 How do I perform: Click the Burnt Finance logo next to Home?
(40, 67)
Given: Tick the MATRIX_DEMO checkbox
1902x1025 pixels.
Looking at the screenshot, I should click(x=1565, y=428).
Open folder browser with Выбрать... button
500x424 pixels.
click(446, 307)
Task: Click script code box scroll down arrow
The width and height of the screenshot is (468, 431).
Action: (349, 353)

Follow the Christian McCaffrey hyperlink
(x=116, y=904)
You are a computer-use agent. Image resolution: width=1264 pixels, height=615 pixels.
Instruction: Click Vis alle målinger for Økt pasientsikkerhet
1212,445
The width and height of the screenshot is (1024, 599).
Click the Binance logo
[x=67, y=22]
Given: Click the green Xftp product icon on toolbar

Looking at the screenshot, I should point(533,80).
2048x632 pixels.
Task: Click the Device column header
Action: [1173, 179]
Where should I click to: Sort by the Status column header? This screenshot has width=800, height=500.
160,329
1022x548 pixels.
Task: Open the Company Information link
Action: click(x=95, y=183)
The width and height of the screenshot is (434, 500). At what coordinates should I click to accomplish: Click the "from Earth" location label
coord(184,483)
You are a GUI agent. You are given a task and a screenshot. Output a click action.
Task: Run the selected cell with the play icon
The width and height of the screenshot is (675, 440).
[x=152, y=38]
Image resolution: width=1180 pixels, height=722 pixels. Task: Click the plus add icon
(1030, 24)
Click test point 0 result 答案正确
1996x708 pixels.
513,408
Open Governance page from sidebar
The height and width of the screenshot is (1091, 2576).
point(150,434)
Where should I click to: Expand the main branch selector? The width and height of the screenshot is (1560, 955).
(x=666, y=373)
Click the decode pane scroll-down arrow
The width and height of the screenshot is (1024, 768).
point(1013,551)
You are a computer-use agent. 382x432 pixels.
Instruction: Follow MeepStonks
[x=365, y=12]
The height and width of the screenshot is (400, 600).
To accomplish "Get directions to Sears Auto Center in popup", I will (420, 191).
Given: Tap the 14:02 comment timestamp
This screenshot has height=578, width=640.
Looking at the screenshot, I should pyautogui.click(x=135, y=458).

........

◆ **What the exercise asks**:
Search the entries above for the word "scroll", and copy every line where it occurs.

◆ **Reply**:
Task: Click script code box scroll down arrow
Click the decode pane scroll-down arrow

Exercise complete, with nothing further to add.